*YOUR OBJECTIVE*
Print, exactly as they stand, the lines below from the one that has "This screenshot has width=617, height=364." to the one that has "The image size is (980, 450).", inclusive, leaving out the pictures.

:: TASK INPUTS ::

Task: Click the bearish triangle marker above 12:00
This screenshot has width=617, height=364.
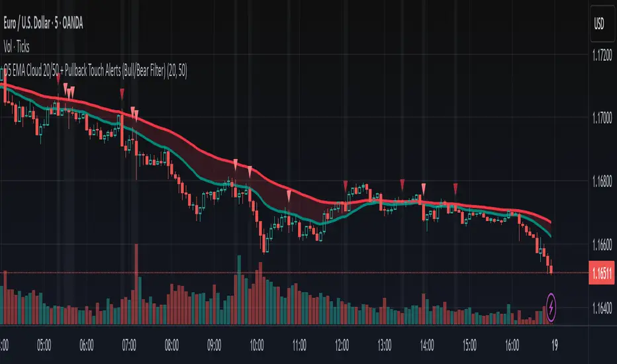Action: [346, 184]
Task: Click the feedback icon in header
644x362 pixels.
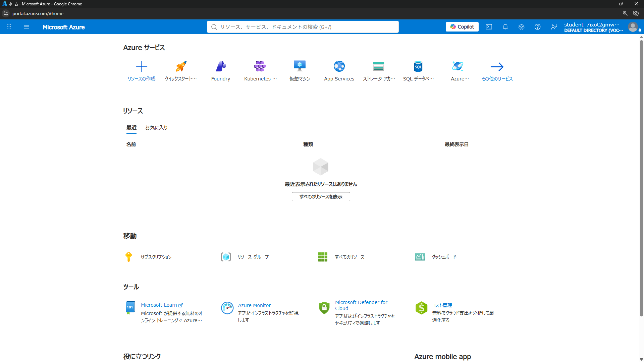Action: coord(554,27)
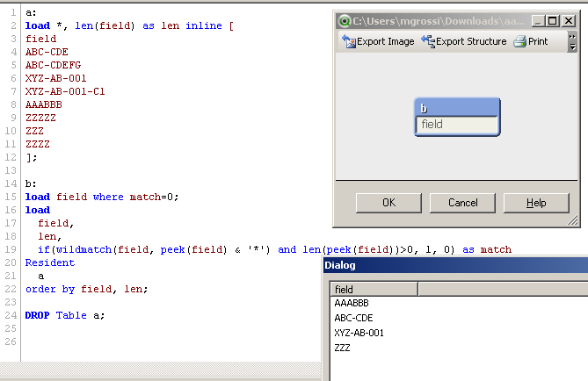Close the table viewer window
Image resolution: width=588 pixels, height=381 pixels.
(x=570, y=21)
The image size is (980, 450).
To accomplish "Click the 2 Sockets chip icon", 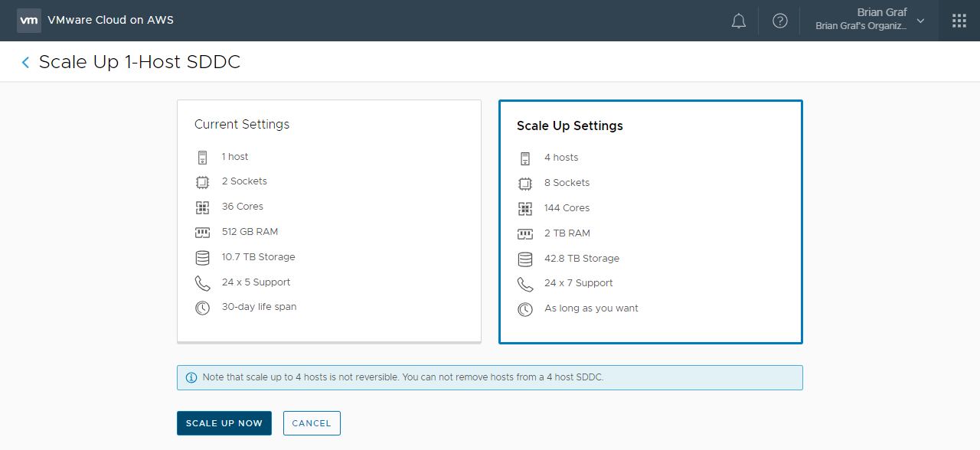I will click(x=202, y=182).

:::

*RESPONSE BELOW*
This screenshot has width=617, height=364.
Action: [346, 184]
Task: Click the feedback icon in header
644x362 pixels.
Action: coord(554,27)
Close the table viewer window
Image resolution: width=588 pixels, height=381 pixels.
(x=570, y=21)
The image size is (980, 450).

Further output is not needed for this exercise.